■ **Exercise objective**: For each line below that holds "computer", return the line as it stands.

[Source records]

----

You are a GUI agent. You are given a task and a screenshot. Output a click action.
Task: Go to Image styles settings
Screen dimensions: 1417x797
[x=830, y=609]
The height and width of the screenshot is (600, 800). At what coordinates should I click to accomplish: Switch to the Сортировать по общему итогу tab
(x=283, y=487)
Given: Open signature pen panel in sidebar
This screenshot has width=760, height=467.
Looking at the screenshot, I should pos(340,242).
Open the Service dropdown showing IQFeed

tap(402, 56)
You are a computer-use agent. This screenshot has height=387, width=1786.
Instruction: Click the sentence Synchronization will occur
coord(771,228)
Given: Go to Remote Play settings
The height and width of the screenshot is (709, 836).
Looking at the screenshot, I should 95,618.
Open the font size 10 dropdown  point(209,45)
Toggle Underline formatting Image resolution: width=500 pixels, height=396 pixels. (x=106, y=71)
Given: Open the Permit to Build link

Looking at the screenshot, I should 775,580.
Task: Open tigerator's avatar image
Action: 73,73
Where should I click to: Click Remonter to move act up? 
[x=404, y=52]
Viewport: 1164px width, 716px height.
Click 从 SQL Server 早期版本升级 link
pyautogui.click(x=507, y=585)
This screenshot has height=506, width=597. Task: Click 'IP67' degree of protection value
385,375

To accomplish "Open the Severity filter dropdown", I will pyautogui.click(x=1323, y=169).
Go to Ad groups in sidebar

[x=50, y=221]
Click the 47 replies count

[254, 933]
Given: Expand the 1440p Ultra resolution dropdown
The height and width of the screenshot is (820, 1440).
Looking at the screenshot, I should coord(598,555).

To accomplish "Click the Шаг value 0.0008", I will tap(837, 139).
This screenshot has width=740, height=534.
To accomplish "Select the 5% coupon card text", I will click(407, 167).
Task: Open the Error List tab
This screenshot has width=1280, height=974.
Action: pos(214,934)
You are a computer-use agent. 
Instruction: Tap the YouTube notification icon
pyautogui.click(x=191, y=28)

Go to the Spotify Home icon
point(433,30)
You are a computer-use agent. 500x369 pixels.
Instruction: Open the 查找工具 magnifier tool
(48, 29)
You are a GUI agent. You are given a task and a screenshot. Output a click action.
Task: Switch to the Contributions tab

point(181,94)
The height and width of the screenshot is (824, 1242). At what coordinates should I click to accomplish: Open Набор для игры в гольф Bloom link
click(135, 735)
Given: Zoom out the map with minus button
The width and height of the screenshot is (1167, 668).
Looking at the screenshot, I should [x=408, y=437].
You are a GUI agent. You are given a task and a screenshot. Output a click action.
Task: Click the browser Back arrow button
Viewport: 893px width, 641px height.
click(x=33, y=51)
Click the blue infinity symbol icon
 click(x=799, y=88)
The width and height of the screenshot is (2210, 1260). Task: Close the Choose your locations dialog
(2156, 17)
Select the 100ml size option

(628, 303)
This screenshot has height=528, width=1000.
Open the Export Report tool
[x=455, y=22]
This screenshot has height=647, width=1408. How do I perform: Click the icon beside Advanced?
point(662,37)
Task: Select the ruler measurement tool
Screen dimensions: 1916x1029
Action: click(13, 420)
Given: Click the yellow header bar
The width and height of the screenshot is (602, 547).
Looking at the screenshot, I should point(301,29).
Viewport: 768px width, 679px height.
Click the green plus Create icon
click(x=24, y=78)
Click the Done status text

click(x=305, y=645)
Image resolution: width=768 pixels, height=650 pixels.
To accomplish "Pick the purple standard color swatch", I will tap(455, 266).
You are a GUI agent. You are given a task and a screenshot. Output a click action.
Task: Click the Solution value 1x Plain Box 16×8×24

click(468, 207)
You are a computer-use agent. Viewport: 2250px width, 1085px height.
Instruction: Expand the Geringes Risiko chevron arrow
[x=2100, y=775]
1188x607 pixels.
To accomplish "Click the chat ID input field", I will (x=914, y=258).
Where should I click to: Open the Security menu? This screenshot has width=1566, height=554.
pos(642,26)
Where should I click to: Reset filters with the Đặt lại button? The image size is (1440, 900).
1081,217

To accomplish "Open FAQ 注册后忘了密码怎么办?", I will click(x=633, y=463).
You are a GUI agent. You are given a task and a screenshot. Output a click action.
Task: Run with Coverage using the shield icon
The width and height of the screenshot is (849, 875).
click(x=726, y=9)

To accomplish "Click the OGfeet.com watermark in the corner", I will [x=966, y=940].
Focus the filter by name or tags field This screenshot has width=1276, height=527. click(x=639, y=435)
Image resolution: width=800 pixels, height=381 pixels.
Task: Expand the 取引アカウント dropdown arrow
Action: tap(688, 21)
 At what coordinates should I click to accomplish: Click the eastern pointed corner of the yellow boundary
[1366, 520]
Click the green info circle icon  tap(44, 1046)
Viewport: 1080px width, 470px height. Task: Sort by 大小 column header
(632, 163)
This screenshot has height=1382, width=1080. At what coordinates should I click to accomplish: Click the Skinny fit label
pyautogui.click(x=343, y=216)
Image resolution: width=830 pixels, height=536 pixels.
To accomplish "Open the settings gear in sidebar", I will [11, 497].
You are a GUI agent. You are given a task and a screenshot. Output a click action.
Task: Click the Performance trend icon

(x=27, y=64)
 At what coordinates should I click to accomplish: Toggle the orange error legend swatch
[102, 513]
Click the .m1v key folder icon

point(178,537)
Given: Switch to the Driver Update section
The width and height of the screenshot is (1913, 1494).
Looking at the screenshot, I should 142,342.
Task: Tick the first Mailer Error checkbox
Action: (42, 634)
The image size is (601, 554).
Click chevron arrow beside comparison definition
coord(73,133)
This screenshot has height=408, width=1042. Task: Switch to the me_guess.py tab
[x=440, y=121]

----

■ **Solution below**:
You are a computer-use agent. This screenshot has height=387, width=1786.
You are a computer-use agent. 
You are a computer-use agent. 500x369 pixels.
You are a computer-use agent. Viewport: 2250px width, 1085px height.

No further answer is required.